Instructions to follow - Beginning with the line that holds "You are a computer-use" and ending with the last line of the entries, please output each line exactly, apart from any pictures.

START Extracted material

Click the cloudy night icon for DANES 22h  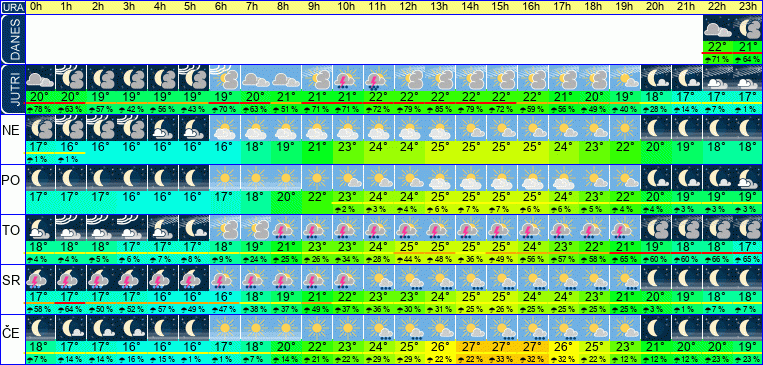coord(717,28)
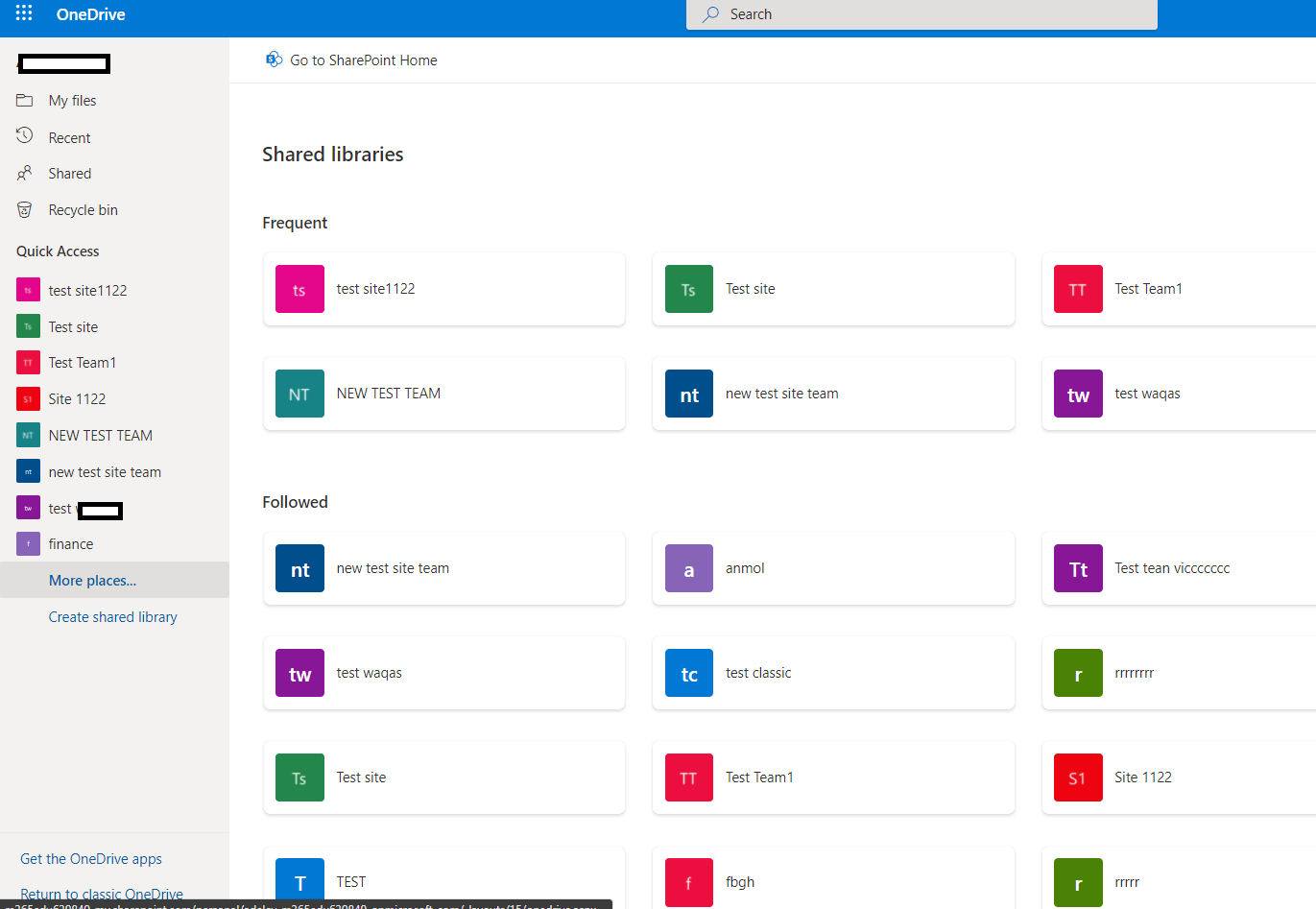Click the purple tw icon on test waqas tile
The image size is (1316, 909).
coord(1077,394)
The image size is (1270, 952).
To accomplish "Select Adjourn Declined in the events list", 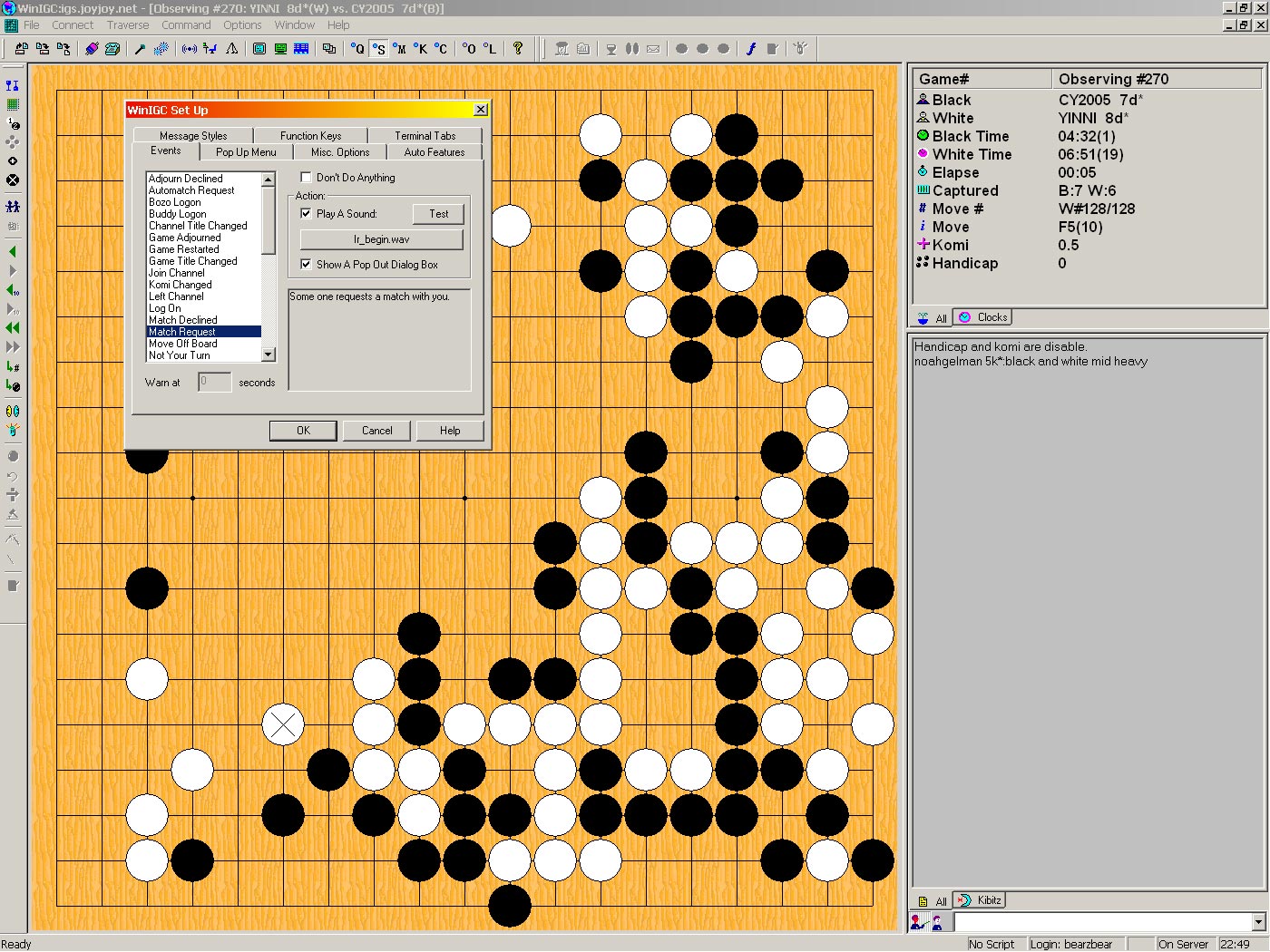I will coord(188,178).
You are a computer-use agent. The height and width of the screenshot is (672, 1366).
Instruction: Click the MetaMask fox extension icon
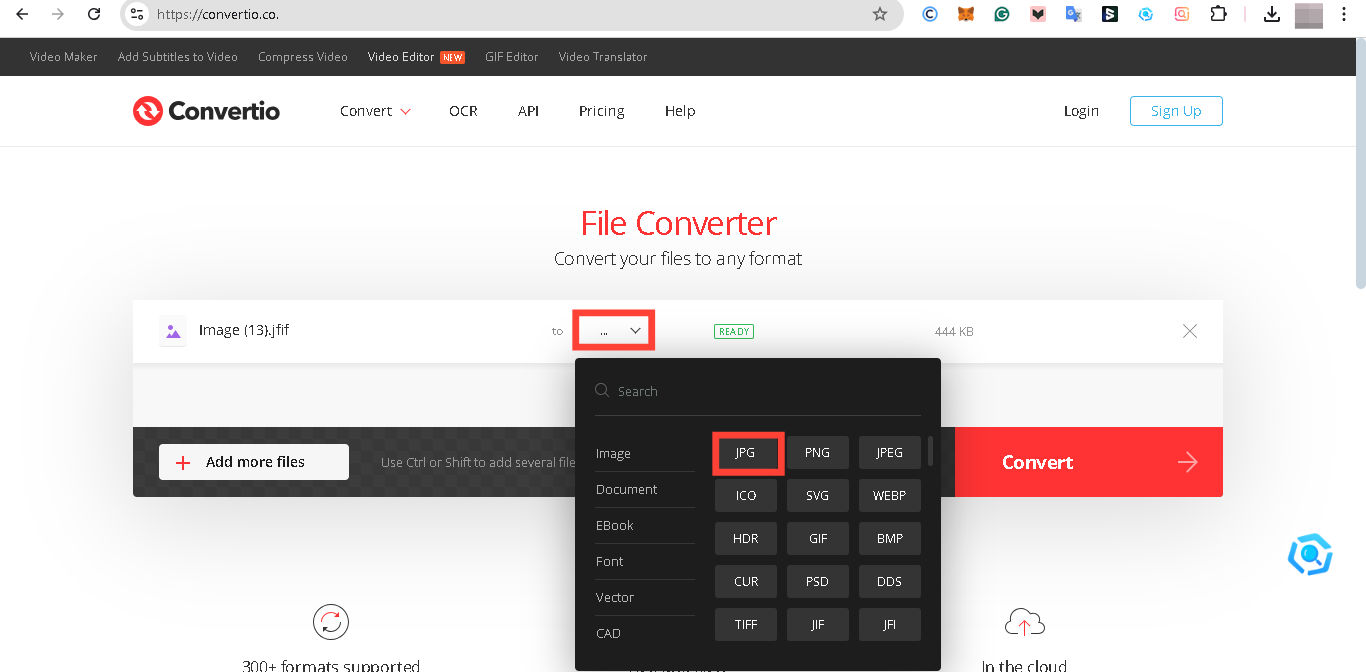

END Extracted material

Your response -
You are a computer-use agent. The height and width of the screenshot is (672, 1366).
Instruction: Click the MetaMask fox extension icon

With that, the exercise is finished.